Ohimè amici, l'incredulità credula è una strana cosa. Ma quando tutta una Nazione è ossessionata dal Sospetto, e vede un miracolo drammatico fin nell'operazione dei succhi gastrici, che scampo può trovare? Una tale Nazione è già tutto un ammasso di malanni ipocondriaci; par fatta di vetro; è atrabiliare; è decadente; è soggetta alle crisi. Non è il sospetto medesimo proprio la cosa di cui si deve sospettare, facendo come Montaigne che temeva solo di temere?
Frattanto l'ora è suonata. Sua Maestà il Re è nella sua carrozza, con la Regina, con la sorella Elisabetta e i due fanciulli regali. Ci vorrà un'ora buona prima che l'infinita processione sia ordinata e si possa mettere in cammino. Il tempo è annebbiato e piovigginoso; la mente confusa; grande il frastuono.
Non poche processioni in marcia ha visto il nostro mondo: i trionfi e le ovazioni dei Romani, il battere di cimbali dei Cabiri, i Corteggi regali, i funerali irlandesi; ma questa della Monarchia Francese che marcia verso la sua tomba era ancora da vedersi. Lunga delle miglia e larga a perdita d'occhio, poichè tutti i paesi circonvicini s'affollano per vedere; lenta, stagnante, come un lago senza spiaggia, eppure con un fragore pari a quello del Niagara, o a quello della Torre di Babele e a Bedlam, s'avanza guazzando nella mota, scalpitando, ed emettendo grida di evviva, urli, scariche di moschetti: – il più perfetto segmento del Caos visto in queste ultime Età! Finchè, lentamente, come le tenebre divengono più fitte, s'immette in Parigi che l'attende, a traverso una doppia fila di teste, per tutta la via da Passy all'Hôtel-de-Ville.

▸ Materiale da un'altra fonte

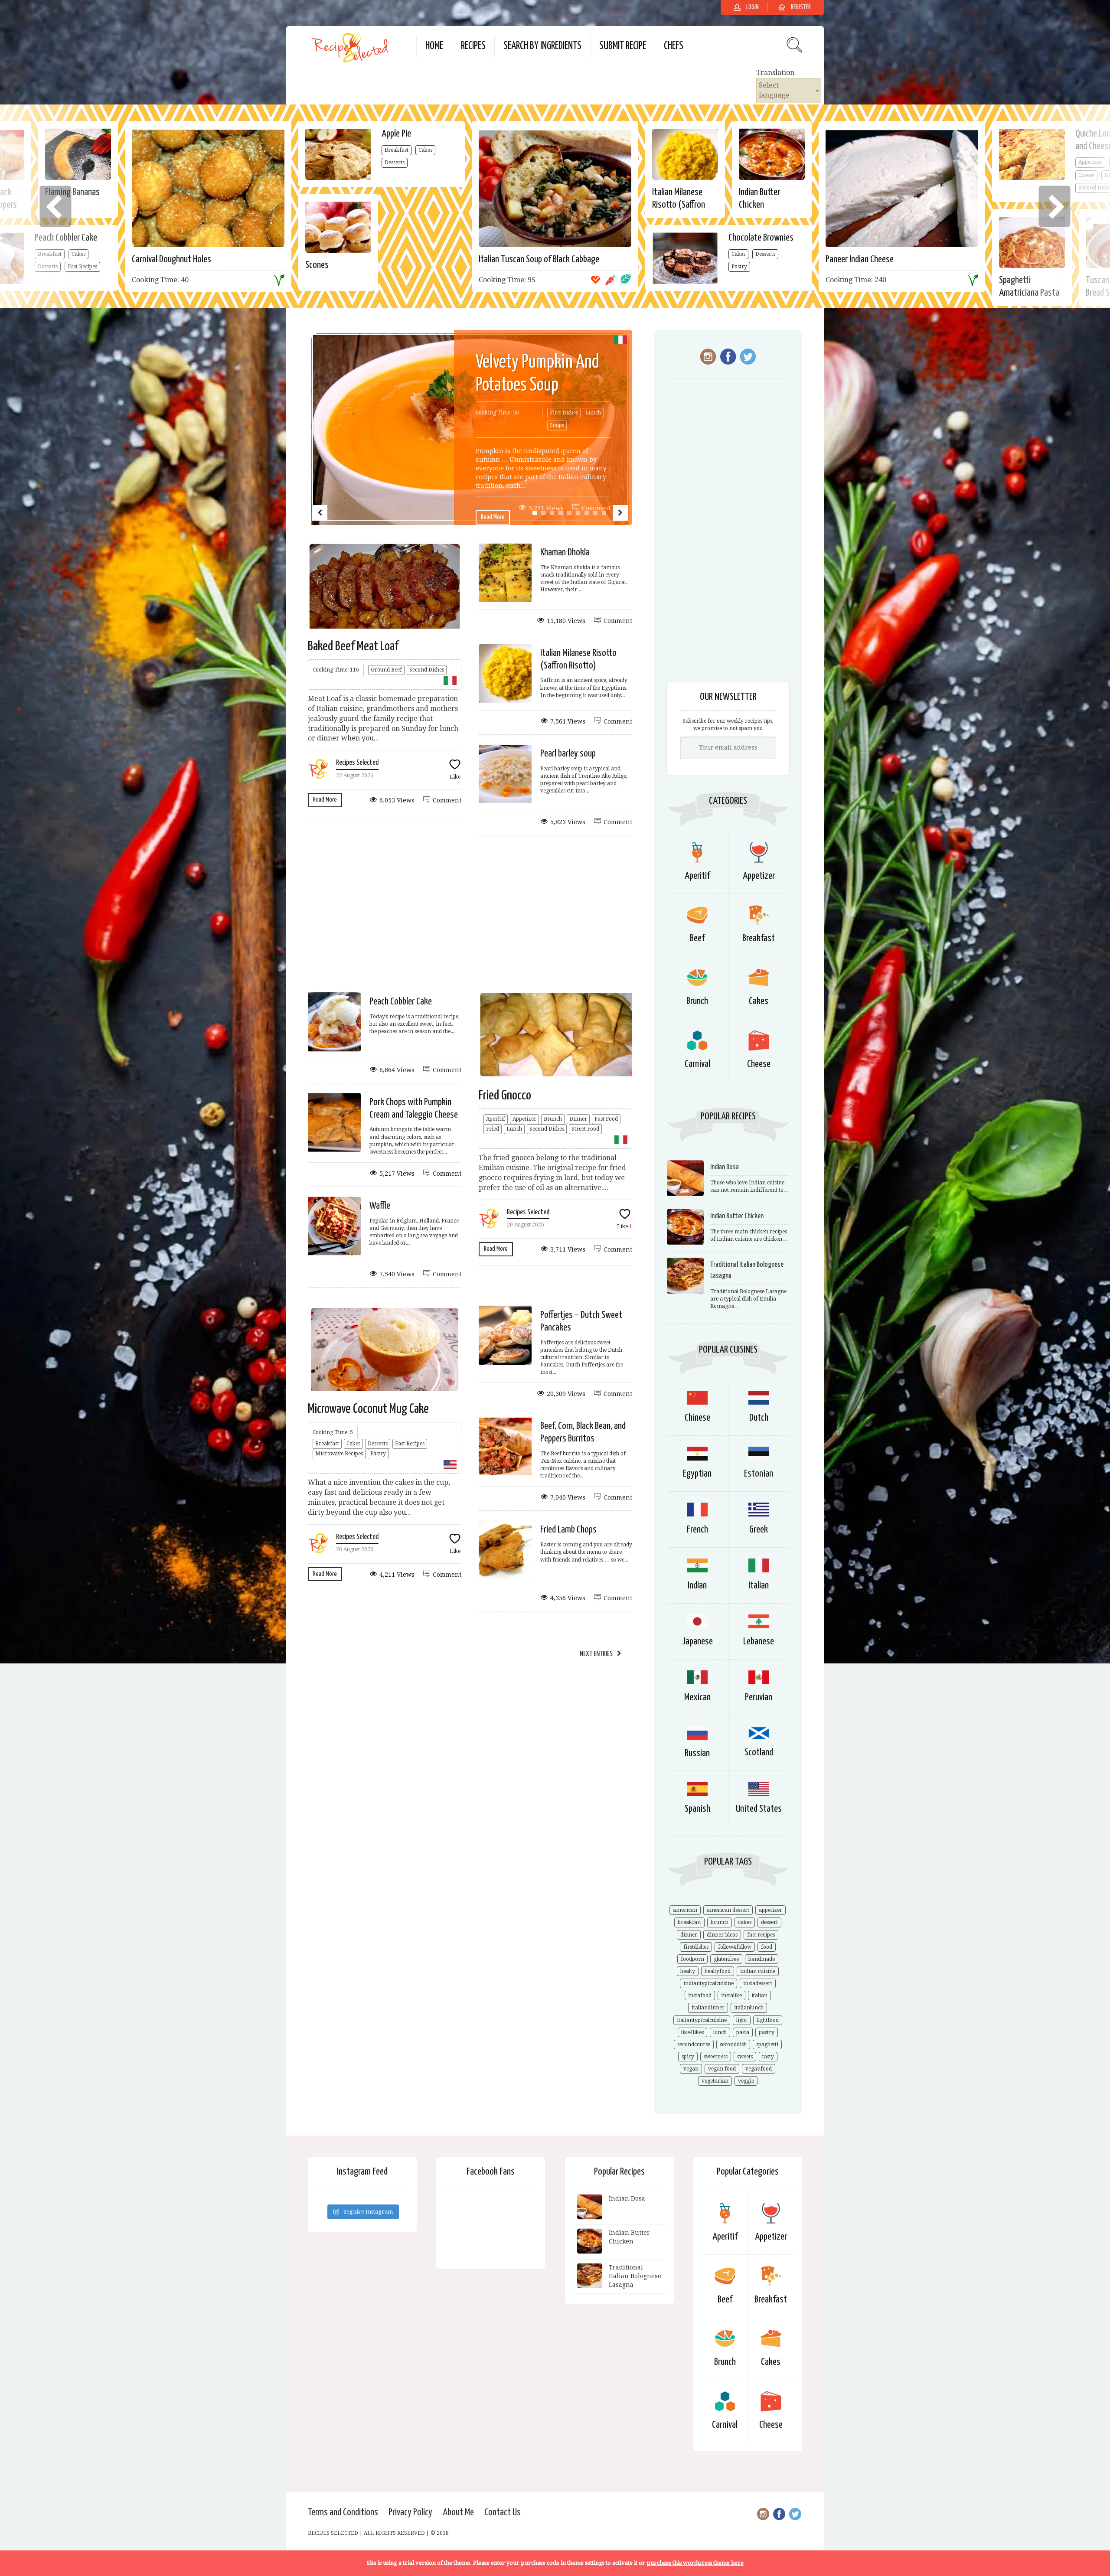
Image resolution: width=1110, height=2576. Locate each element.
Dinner (578, 1119)
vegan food (722, 2069)
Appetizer (524, 1119)
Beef (697, 938)
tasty (768, 2057)
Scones (317, 265)
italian (759, 1995)
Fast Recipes (409, 1444)
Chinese (697, 1418)
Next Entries (596, 1654)
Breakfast (396, 150)
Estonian (758, 1474)
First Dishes (564, 413)
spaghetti (767, 2044)
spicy (688, 2057)
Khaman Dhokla (565, 553)
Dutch (758, 1418)
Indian (697, 1586)
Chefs (673, 46)
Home (434, 46)
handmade (761, 1959)
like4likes (692, 2032)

Riflettete un po': all'avanguardia le truppe nazionali coi treni dell'artiglieria; uomini e donne armati di picche montati sui cannoni, sui carri, su carrozze da nolo, a piedi; – che tripudiano, coperti da capo a piedi di nastri tricolori, con dei panni infilati alla punta delle baionette e verdi ramoscelli conficcati nelle canne dei fucili. Poi, parte principale della marcia, cinquanta carri carichi di grano, che sono stati dati a prestito, per amore di pace, dai depositi di Versailles. Dietro a questi ultimi seguono sparpagliate Guardie del Corpo, tutte raumiliate, coi berretti dei granatieri sul capo. Immediatamente dopo vengono le carrozze dei Regali; poi vi sono anche un centinaio di Deputati Nazionali fra cui si trova Mirabeau, di cui non possediamo le osservazioni. E finalmente, alla rinfusa, come retroguardia, i reggimenti Fiandra, Svizzeri, Cento Svizzeri, altre Guardie del Corpo, Briganti e chiunque non s'era potuto mettere innanzi. Sparsi fra tutta quella massa si ritrovano Saint-Antoine e la Coorte Menadica. Le Menadi stanno di preferenza intorno alla carrozza regale, cui si riferiscono le allusioni; con l'altra mano indicano gli altri carri di provvigioni con queste parole: «Coraggio, amici! Ormai non ci mancherà il pane; noi vi portiamo il Fornaio, la Fornaia e il garzone del forno, le Boulanger, la Boulangère et le petit Mitron».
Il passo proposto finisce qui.